The shortened dental arch (SDA) consisting of ten pairs of occluding anterior and premolar teeth is considered sufficient to provide good oral function. The WHO goal for developing countries of 20 functional, aesthetic natural teeth without resorting to a prosthesis is consistent with the SDA. The aim of this review was compare the functional outcomes of prosthodontic interventions used for treating shortened arches versus un-restored shortened arches in partially dentate adult patients.
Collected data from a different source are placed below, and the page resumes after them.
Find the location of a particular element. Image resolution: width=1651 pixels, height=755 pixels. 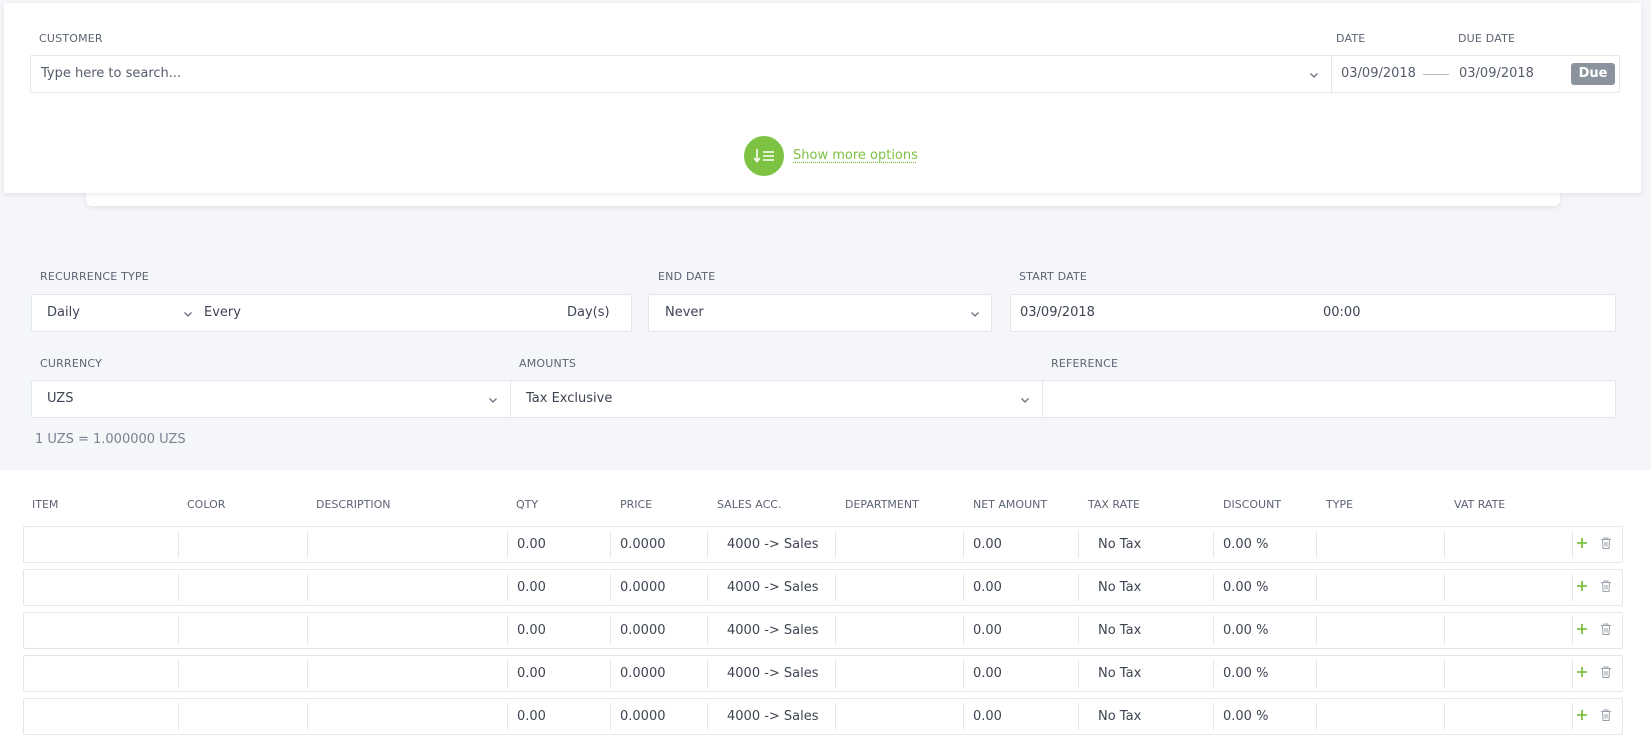

start-time-input: 00:00 is located at coordinates (1342, 312).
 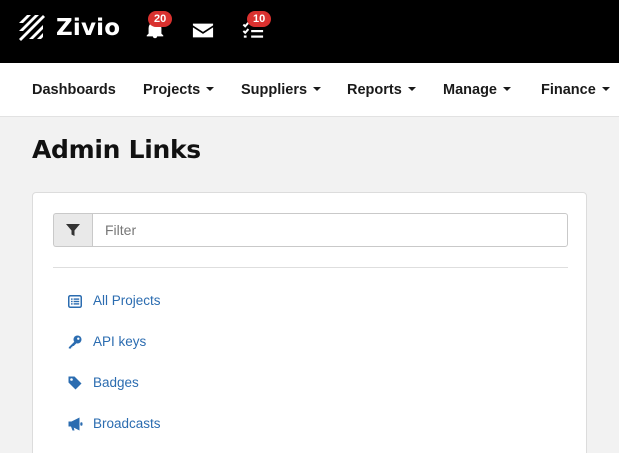 I want to click on envelope-icon, so click(x=203, y=30).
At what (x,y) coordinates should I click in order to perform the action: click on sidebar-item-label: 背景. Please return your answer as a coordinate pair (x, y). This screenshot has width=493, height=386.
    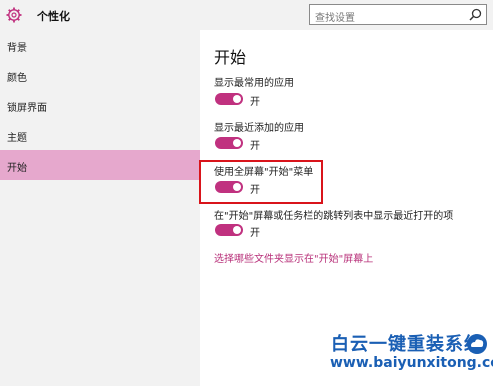
    Looking at the image, I should click on (17, 48).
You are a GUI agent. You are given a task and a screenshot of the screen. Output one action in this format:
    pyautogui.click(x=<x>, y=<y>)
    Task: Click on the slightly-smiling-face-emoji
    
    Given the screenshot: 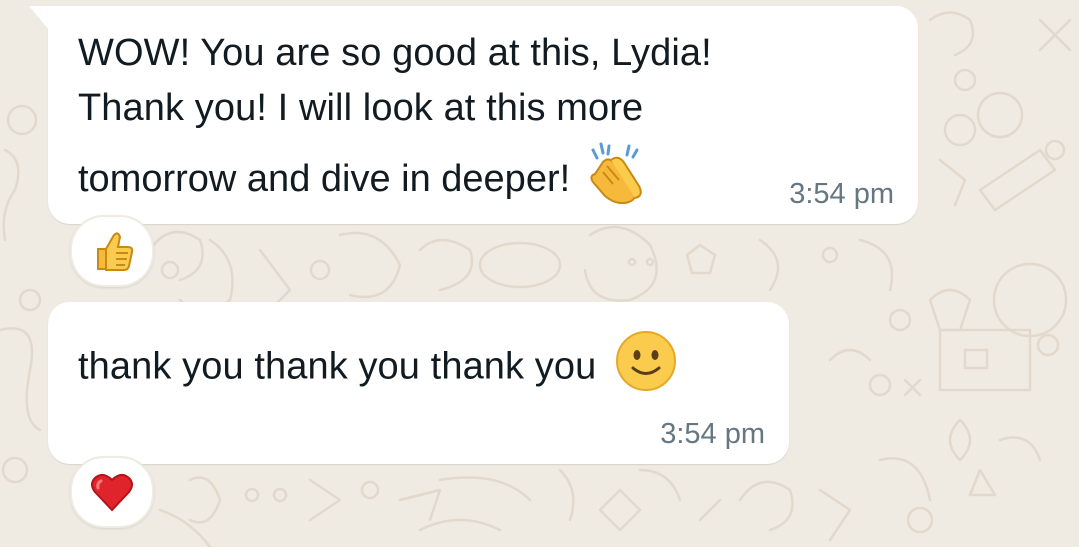 What is the action you would take?
    pyautogui.click(x=646, y=368)
    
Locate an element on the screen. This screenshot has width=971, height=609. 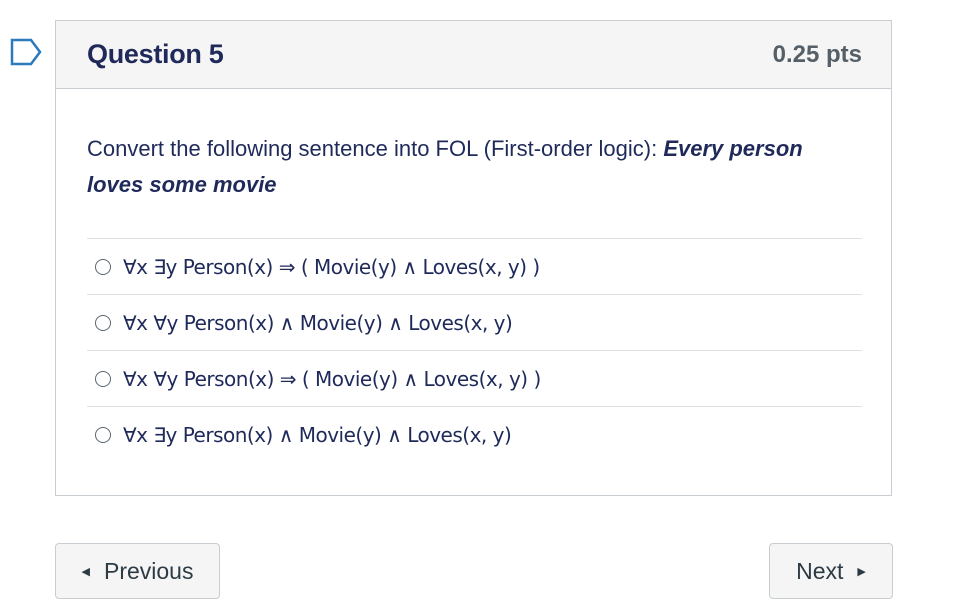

Searches were conducted in theMedline, Cochrane Central Register of Controlled Trials, EMBASE, CINAHL, Science Direct, ProQuest, Science Journals, Scopus, PsycINFO, ClinicalTrials.gov, WHO ICTRP, TRIP and PACTR databases. The references of retrieved references were also searched. Only randomised controlled trials (RCTs) and clinical trials (CTs) were considered. Studies describing any prosthodontic intervention used to restore and treat the SDA (removable partial denture prosthesis [RPDP] or fixed denture prosthesis [FDP]) with a control group of patients with a SDA. Study selection and risk of bias assessment was carried out independently by two reviewers. The primary outcomes were patient or operator reported functional outcomes and survival.
- 5 studies (4 RCTs, 1 CT) reported in 21 papers, were included
- A narrative explanation of the pre- specified outcomes is reported.
- The shortened dental arch as a treatment option is encouraging in terms of functioning, patient satisfaction and cost-effectiveness.
The authors concluded
The results from this review related to SDAs as a treatment option were encouraging in terms of functioning, patient satisfaction and cost-effectiveness. However, only the one study reported on the primary outcome of survival of the SDA, and had this been determined by the other studies, it would have strengthened the recommendation of the SDA as a treatment option even further.
A good deal of detail is provided in the narrative summary of the studies included in this review. This was done because the heterogeneity of the studies and the outcomes reported meant that meta-analysis was not possible. The quality of the available evidence was judges using the GRADE methodology and the best that some outcomes could achieve was moderate quality meaning that, ‘Further research is likely to have an important impact on our confidence in the estimate of effect and may change the estimate.’ Of the 8 outcomes considered, 4 were considered to be moderate the remainder were low or very low. Further high quality studies are needed to confirm these findings and provide answers to the longer-term issues such as survival of the SDA.
We recently reported on one of the studies included in this review (Dental Elf 14th May 2014).
Khan S, Musekiwa A, Chikte UM, Omar R. Differences in functional outcomes for adult patients with prosthodontically-treated and -untreated shortened dental arches: a systematic review. PLoS One. 2014 Jul 3;9(7):e101143. doi: 10.1371/journal.pone.0101143. eCollection 2014. PubMed PMID: 24992473; PubMed Central PMCID: PMC4081502.